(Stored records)
----------

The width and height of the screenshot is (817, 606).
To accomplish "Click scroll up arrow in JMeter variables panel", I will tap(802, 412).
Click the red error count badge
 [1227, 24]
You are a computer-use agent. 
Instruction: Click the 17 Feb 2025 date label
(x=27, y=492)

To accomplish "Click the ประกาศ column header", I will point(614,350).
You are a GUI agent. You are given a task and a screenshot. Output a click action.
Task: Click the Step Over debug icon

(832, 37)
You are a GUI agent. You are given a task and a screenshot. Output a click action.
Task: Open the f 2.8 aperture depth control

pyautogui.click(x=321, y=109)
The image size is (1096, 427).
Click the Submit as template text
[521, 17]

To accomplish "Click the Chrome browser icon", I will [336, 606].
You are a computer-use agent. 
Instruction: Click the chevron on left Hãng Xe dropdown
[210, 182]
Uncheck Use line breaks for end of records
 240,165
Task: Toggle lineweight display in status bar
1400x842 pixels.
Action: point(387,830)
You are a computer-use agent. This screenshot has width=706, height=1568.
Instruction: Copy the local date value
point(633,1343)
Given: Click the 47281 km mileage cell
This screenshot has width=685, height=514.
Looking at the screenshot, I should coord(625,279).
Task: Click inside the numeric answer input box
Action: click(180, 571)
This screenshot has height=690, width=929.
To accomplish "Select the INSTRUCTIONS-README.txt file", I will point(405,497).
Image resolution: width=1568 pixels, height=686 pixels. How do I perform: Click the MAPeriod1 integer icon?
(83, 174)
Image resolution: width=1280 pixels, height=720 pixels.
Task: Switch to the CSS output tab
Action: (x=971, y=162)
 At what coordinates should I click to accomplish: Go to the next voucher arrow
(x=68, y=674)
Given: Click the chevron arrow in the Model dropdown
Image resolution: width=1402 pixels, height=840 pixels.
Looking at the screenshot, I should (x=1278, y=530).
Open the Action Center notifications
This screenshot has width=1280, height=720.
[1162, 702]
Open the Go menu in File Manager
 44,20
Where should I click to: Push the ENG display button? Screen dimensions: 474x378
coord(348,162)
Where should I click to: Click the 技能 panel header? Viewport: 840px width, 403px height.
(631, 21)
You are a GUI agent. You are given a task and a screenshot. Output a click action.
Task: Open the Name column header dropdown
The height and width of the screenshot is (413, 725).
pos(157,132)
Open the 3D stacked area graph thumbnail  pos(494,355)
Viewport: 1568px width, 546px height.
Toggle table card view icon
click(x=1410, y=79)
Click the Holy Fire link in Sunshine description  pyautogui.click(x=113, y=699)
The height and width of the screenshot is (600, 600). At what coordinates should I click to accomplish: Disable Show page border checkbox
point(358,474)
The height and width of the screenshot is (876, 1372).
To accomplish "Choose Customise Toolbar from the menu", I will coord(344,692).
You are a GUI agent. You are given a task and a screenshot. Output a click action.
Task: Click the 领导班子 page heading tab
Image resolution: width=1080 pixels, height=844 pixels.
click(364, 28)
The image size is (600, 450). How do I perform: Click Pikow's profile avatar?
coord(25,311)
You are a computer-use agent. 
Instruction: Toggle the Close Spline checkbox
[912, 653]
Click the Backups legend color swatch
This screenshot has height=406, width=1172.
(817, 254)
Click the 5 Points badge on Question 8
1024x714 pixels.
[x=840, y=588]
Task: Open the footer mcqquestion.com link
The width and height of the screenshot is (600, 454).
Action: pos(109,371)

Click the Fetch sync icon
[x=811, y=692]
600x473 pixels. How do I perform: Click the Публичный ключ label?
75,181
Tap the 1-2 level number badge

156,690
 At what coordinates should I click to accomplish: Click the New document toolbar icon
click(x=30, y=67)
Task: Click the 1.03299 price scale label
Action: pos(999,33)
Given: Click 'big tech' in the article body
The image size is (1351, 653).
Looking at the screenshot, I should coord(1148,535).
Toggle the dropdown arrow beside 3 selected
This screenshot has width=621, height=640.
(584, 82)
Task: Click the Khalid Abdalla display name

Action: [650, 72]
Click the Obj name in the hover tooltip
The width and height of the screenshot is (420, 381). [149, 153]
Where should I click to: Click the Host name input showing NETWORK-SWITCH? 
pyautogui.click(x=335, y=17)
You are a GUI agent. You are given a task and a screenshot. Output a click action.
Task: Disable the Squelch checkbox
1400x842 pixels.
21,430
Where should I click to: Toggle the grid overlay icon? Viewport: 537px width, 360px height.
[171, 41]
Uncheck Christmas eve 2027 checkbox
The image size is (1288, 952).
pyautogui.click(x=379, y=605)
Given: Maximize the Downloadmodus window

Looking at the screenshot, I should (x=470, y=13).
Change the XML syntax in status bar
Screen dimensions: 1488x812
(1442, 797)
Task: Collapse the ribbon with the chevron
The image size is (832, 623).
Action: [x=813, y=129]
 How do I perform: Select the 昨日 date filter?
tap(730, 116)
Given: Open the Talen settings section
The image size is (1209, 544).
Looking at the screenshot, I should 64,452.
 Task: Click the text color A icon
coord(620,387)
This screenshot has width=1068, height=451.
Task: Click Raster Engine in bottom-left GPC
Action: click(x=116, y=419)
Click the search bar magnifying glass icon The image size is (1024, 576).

----------

◆ **TASK STATEMENT**:
Each entry is to be retyped precisely as it stands.

◆ **EXPECTED ANSWER**:
The width and height of the screenshot is (817, 606).
To accomplish "Click scroll up arrow in JMeter variables panel", I will tap(802, 412).
Click the red error count badge
 [1227, 24]
You are a computer-use agent. 
Instruction: Click the 17 Feb 2025 date label
(x=27, y=492)

To accomplish "Click the ประกาศ column header", I will point(614,350).
You are a GUI agent. You are given a task and a screenshot. Output a click action.
Task: Click the Step Over debug icon

(832, 37)
You are a GUI agent. You are given a task and a screenshot. Output a click action.
Task: Open the f 2.8 aperture depth control

pyautogui.click(x=321, y=109)
The image size is (1096, 427).
Click the Submit as template text
[521, 17]

To accomplish "Click the Chrome browser icon", I will [336, 606].
You are a computer-use agent. 
Instruction: Click the chevron on left Hãng Xe dropdown
[210, 182]
Uncheck Use line breaks for end of records
 240,165
Task: Toggle lineweight display in status bar
1400x842 pixels.
Action: point(387,830)
You are a computer-use agent. This screenshot has width=706, height=1568.
Instruction: Copy the local date value
point(633,1343)
Given: Click the 47281 km mileage cell
This screenshot has width=685, height=514.
Looking at the screenshot, I should coord(625,279).
Task: Click inside the numeric answer input box
Action: click(180, 571)
This screenshot has height=690, width=929.
To accomplish "Select the INSTRUCTIONS-README.txt file", I will point(405,497).
Image resolution: width=1568 pixels, height=686 pixels. How do I perform: Click the MAPeriod1 integer icon?
(83, 174)
Image resolution: width=1280 pixels, height=720 pixels.
Task: Switch to the CSS output tab
Action: (x=971, y=162)
 At what coordinates should I click to accomplish: Go to the next voucher arrow
(x=68, y=674)
Given: Click the chevron arrow in the Model dropdown
Image resolution: width=1402 pixels, height=840 pixels.
Looking at the screenshot, I should (x=1278, y=530).
Open the Action Center notifications
This screenshot has width=1280, height=720.
[1162, 702]
Open the Go menu in File Manager
 44,20
Where should I click to: Push the ENG display button? Screen dimensions: 474x378
coord(348,162)
Where should I click to: Click the 技能 panel header? Viewport: 840px width, 403px height.
(631, 21)
You are a GUI agent. You are given a task and a screenshot. Output a click action.
Task: Open the Name column header dropdown
The height and width of the screenshot is (413, 725).
pos(157,132)
Open the 3D stacked area graph thumbnail  pos(494,355)
Viewport: 1568px width, 546px height.
Toggle table card view icon
click(x=1410, y=79)
Click the Holy Fire link in Sunshine description  pyautogui.click(x=113, y=699)
The height and width of the screenshot is (600, 600). At what coordinates should I click to accomplish: Disable Show page border checkbox
point(358,474)
The height and width of the screenshot is (876, 1372).
To accomplish "Choose Customise Toolbar from the menu", I will coord(344,692).
You are a GUI agent. You are given a task and a screenshot. Output a click action.
Task: Click the 领导班子 page heading tab
Image resolution: width=1080 pixels, height=844 pixels.
click(364, 28)
The image size is (600, 450). How do I perform: Click Pikow's profile avatar?
coord(25,311)
You are a computer-use agent. 
Instruction: Toggle the Close Spline checkbox
[912, 653]
Click the Backups legend color swatch
This screenshot has height=406, width=1172.
(817, 254)
Click the 5 Points badge on Question 8
1024x714 pixels.
[x=840, y=588]
Task: Open the footer mcqquestion.com link
The width and height of the screenshot is (600, 454).
Action: pos(109,371)

Click the Fetch sync icon
[x=811, y=692]
600x473 pixels. How do I perform: Click the Публичный ключ label?
75,181
Tap the 1-2 level number badge

156,690
 At what coordinates should I click to accomplish: Click the New document toolbar icon
click(x=30, y=67)
Task: Click the 1.03299 price scale label
Action: pos(999,33)
Given: Click 'big tech' in the article body
The image size is (1351, 653).
Looking at the screenshot, I should coord(1148,535).
Toggle the dropdown arrow beside 3 selected
This screenshot has width=621, height=640.
(584, 82)
Task: Click the Khalid Abdalla display name

Action: [650, 72]
Click the Obj name in the hover tooltip
The width and height of the screenshot is (420, 381). [149, 153]
Where should I click to: Click the Host name input showing NETWORK-SWITCH? 
pyautogui.click(x=335, y=17)
You are a GUI agent. You are given a task and a screenshot. Output a click action.
Task: Disable the Squelch checkbox
1400x842 pixels.
21,430
Where should I click to: Toggle the grid overlay icon? Viewport: 537px width, 360px height.
[171, 41]
Uncheck Christmas eve 2027 checkbox
The image size is (1288, 952).
pyautogui.click(x=379, y=605)
Given: Maximize the Downloadmodus window

Looking at the screenshot, I should (x=470, y=13).
Change the XML syntax in status bar
Screen dimensions: 1488x812
(1442, 797)
Task: Collapse the ribbon with the chevron
The image size is (832, 623).
Action: [x=813, y=129]
 How do I perform: Select the 昨日 date filter?
tap(730, 116)
Given: Open the Talen settings section
The image size is (1209, 544).
Looking at the screenshot, I should 64,452.
 Task: Click the text color A icon
coord(620,387)
This screenshot has width=1068, height=451.
Task: Click Raster Engine in bottom-left GPC
Action: click(x=116, y=419)
Click the search bar magnifying glass icon The image size is (1024, 576).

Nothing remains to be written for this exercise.